START Material to process
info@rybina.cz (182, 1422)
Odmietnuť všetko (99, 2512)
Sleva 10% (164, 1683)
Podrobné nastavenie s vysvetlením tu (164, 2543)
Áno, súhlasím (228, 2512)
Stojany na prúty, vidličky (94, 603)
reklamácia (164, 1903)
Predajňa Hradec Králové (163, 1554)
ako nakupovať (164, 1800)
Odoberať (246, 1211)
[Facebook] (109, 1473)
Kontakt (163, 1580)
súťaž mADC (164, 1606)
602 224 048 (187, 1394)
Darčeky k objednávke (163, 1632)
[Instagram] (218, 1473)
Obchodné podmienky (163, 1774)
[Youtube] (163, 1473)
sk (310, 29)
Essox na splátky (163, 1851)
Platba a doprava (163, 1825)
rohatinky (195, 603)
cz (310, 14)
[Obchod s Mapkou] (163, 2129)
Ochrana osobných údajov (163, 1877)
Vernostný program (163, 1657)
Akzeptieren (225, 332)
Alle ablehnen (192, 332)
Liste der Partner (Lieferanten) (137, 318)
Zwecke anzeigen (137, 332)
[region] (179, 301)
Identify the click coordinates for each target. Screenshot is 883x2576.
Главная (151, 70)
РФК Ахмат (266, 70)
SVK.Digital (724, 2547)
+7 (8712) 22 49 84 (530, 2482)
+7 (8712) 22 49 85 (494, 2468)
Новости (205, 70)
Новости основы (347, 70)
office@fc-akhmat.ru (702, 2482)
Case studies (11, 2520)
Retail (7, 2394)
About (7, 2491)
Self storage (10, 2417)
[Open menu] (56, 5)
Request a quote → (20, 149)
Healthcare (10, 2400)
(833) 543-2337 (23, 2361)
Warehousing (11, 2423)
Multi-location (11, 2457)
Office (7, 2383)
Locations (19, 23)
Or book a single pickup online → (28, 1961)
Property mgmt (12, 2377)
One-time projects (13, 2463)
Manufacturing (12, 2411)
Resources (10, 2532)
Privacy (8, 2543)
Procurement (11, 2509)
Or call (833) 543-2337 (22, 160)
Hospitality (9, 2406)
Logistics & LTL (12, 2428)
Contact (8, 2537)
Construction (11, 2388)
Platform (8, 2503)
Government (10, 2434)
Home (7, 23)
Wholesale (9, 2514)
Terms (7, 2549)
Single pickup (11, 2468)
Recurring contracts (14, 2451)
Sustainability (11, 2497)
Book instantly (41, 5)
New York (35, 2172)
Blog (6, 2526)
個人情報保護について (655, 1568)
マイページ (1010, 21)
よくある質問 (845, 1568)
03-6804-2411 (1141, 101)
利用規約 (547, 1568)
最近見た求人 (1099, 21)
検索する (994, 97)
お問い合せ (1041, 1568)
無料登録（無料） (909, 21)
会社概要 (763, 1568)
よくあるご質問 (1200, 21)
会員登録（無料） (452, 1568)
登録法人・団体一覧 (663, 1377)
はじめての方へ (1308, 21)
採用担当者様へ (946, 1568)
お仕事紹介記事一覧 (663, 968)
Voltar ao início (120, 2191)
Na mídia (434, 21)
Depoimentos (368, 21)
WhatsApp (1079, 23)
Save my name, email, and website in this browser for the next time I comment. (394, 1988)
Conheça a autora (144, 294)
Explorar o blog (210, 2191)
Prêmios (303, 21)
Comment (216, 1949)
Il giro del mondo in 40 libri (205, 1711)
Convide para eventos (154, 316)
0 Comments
END Material to process
> **What to produce**: Set the listing above down again exactly.

> **Written reply**:
info@rybina.cz (182, 1422)
Odmietnuť všetko (99, 2512)
Sleva 10% (164, 1683)
Podrobné nastavenie s vysvetlením tu (164, 2543)
Áno, súhlasím (228, 2512)
Stojany na prúty, vidličky (94, 603)
reklamácia (164, 1903)
Predajňa Hradec Králové (163, 1554)
ako nakupovať (164, 1800)
Odoberať (246, 1211)
[Facebook] (109, 1473)
Kontakt (163, 1580)
súťaž mADC (164, 1606)
602 224 048 (187, 1394)
Darčeky k objednávke (163, 1632)
[Instagram] (218, 1473)
Obchodné podmienky (163, 1774)
[Youtube] (163, 1473)
sk (310, 29)
Essox na splátky (163, 1851)
Platba a doprava (163, 1825)
rohatinky (195, 603)
cz (310, 14)
[Obchod s Mapkou] (163, 2129)
Ochrana osobných údajov (163, 1877)
Vernostný program (163, 1657)
Akzeptieren (225, 332)
Alle ablehnen (192, 332)
Liste der Partner (Lieferanten) (137, 318)
Zwecke anzeigen (137, 332)
[region] (179, 301)
Identify the click coordinates for each target. Screenshot is 883x2576.
Главная (151, 70)
РФК Ахмат (266, 70)
SVK.Digital (724, 2547)
+7 (8712) 22 49 84 (530, 2482)
+7 (8712) 22 49 85 (494, 2468)
Новости (205, 70)
Новости основы (347, 70)
office@fc-akhmat.ru (702, 2482)
Case studies (11, 2520)
Retail (7, 2394)
About (7, 2491)
Self storage (10, 2417)
[Open menu] (56, 5)
Request a quote → (20, 149)
Healthcare (10, 2400)
(833) 543-2337 (23, 2361)
Warehousing (11, 2423)
Multi-location (11, 2457)
Office (7, 2383)
Locations (19, 23)
Or book a single pickup online → (28, 1961)
Property mgmt (12, 2377)
One-time projects (13, 2463)
Manufacturing (12, 2411)
Resources (10, 2532)
Privacy (8, 2543)
Procurement (11, 2509)
Or call (833) 543-2337 (22, 160)
Hospitality (9, 2406)
Logistics & LTL (12, 2428)
Contact (8, 2537)
Construction (11, 2388)
Platform (8, 2503)
Government (10, 2434)
Home (7, 23)
Wholesale (9, 2514)
Terms (7, 2549)
Single pickup (11, 2468)
Recurring contracts (14, 2451)
Sustainability (11, 2497)
Book instantly (41, 5)
New York (35, 2172)
Blog (6, 2526)
個人情報保護について (655, 1568)
マイページ (1010, 21)
よくある質問 (845, 1568)
03-6804-2411 (1141, 101)
利用規約 (547, 1568)
最近見た求人 (1099, 21)
検索する (994, 97)
お問い合せ (1041, 1568)
無料登録（無料） (909, 21)
会社概要 (763, 1568)
よくあるご質問 (1200, 21)
会員登録（無料） (452, 1568)
登録法人・団体一覧 (663, 1377)
はじめての方へ (1308, 21)
採用担当者様へ (946, 1568)
お仕事紹介記事一覧 (663, 968)
Voltar ao início (120, 2191)
Na mídia (434, 21)
Depoimentos (368, 21)
WhatsApp (1079, 23)
Save my name, email, and website in this browser for the next time I comment. (394, 1988)
Conheça a autora (144, 294)
Explorar o blog (210, 2191)
Prêmios (303, 21)
Comment (216, 1949)
Il giro del mondo in 40 libri (205, 1711)
Convide para eventos (154, 316)
0 Comments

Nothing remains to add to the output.